Film and television director

Elliot Hegarty is an Emmy award-winning film and television director working in Britain and the United States.

He has been twice nominated for a BAFTA award - in 2008 and again in 2018. He won Best Comedy at the British Comedy Awards.
He won an International Emmy in 2025, in Best Drama for Rivals.

He is currently working as Lead Director and Executive Producer on Season 2 of Rivals, out in 2026.

His film and TV credits include Rivals starring David Tennant, Aidan Turner, Danny Dyer and Katherine Parkinson for Disney+, Ted Lasso starring Jason Sudeikis for Apple TV which won 7 Emmys in 2021, the highly-acclaimed Cheaters for BBC1, two film adaptations of David Walliams' books - The Midnight Gang with Alan Davies and Haydn Gwynne and Grandpa's Great Escape with Tom Courtenay and Jennifer Saunders. He also directed the first block of Season 3 of Trying for Apple TV, Lizzie and Sarah by Julia Davis, Lovesick on Netflix, Star Stories, The Kevin Bishop Show, FM, Moving Wallpaper, Great Night Out and Jack Whitehall's TV series - Bad Education. In the US Elliot has directed over 35 episodes of TV across a broad range of Network comedies such as Black-ish, The Real O'Neals, Mr. Sunshine, The Middle, Suburgatory, Selfie, Trophy Wife, Family Tools and Mixology.

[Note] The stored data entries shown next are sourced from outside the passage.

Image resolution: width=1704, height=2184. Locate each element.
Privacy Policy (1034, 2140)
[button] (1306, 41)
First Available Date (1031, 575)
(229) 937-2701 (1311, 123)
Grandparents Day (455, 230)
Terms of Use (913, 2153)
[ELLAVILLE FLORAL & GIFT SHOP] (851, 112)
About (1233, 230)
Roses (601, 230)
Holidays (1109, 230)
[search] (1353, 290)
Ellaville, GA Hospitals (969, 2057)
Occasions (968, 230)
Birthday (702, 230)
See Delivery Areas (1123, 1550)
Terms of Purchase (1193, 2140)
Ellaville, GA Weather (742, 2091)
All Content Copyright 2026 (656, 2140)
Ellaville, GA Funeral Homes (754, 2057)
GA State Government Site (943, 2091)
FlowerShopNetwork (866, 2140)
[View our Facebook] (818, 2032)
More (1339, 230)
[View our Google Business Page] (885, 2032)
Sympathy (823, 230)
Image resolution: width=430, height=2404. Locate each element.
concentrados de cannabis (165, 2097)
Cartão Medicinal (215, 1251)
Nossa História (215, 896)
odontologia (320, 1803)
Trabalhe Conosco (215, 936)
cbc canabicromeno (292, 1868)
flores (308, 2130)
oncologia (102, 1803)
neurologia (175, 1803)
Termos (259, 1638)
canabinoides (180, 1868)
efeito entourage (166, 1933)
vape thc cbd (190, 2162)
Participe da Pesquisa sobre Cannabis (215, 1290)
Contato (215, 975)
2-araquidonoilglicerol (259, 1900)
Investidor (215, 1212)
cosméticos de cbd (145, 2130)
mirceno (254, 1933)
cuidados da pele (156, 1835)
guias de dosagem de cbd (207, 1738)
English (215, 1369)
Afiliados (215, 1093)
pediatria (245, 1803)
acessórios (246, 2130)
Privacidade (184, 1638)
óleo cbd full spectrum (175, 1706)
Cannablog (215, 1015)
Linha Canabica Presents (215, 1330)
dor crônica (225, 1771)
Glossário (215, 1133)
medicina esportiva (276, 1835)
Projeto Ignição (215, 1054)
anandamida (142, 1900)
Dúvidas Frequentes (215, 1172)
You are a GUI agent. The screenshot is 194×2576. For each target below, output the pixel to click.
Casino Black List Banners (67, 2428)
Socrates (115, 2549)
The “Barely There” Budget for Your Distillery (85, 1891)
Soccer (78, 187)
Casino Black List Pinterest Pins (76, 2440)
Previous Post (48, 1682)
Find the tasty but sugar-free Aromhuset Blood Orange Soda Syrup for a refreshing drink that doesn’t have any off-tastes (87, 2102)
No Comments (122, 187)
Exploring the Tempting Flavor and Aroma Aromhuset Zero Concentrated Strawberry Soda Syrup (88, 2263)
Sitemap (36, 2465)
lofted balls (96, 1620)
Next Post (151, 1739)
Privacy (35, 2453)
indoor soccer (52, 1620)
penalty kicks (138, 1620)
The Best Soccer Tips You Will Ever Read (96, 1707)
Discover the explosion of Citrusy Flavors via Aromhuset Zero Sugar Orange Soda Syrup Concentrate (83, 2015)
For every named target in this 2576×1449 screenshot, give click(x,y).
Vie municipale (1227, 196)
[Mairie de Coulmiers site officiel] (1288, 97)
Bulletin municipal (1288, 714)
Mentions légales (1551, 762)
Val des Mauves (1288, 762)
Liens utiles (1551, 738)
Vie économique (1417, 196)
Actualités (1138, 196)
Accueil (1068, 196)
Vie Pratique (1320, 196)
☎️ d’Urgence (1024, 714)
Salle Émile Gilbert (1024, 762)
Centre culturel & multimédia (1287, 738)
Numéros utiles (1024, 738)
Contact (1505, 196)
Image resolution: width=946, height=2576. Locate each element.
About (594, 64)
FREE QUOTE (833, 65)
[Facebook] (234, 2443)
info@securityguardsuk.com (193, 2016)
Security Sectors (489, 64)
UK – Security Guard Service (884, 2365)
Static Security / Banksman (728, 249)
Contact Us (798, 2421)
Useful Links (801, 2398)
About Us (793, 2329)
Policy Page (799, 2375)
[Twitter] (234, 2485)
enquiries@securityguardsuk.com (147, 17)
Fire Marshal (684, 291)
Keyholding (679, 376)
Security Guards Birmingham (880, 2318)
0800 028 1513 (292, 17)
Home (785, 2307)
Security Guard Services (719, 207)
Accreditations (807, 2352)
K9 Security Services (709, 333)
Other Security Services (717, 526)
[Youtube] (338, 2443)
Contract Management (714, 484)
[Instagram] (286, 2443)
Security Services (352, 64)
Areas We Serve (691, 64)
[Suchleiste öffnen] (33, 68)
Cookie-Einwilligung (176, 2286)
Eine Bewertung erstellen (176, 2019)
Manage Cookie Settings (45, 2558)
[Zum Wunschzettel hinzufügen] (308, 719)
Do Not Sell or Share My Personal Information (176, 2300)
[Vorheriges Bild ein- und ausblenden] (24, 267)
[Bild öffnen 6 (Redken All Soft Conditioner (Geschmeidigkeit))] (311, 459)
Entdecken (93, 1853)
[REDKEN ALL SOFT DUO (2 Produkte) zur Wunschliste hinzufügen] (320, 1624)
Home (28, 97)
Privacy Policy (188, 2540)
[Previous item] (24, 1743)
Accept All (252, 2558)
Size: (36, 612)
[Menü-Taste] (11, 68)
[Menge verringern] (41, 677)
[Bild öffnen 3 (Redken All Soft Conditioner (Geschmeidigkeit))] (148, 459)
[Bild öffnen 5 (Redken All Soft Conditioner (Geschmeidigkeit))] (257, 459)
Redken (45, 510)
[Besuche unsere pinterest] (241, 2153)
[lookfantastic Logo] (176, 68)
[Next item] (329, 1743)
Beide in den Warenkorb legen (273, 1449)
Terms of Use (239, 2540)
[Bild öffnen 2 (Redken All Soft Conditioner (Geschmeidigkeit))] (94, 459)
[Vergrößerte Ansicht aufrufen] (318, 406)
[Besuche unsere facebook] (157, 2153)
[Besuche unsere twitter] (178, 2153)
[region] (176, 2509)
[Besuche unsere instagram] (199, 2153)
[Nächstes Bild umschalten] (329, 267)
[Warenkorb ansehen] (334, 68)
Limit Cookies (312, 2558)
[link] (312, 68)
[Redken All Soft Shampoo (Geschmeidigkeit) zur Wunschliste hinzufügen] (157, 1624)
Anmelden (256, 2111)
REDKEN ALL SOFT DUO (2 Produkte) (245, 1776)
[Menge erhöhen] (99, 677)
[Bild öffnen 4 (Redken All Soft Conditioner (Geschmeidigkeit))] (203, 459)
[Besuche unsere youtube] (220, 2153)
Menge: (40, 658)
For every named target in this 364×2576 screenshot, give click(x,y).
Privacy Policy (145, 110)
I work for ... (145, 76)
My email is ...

His two feature film credits are The Bad Education Movie and the 2000 film County Kilburn starring Ciarán McMenamin, a film he also wrote.

Elliot also directs commercials. The first three ads he directed were for Club 18–30, for which he won eight awards, including a Silver and two Bronzes at the British Television Advertising awards and a Bronze Lion at Cannes. He was nominated as Best New Director at the British Television Advertising Craft awards in 2000 and selected for the prestigious New Directors' Showcase in Cannes 2001. He has worked with such clients as Guinness, MFI, KFC, Toyota, Npower, Enterprise, Hyundai and the Daily Telegraph.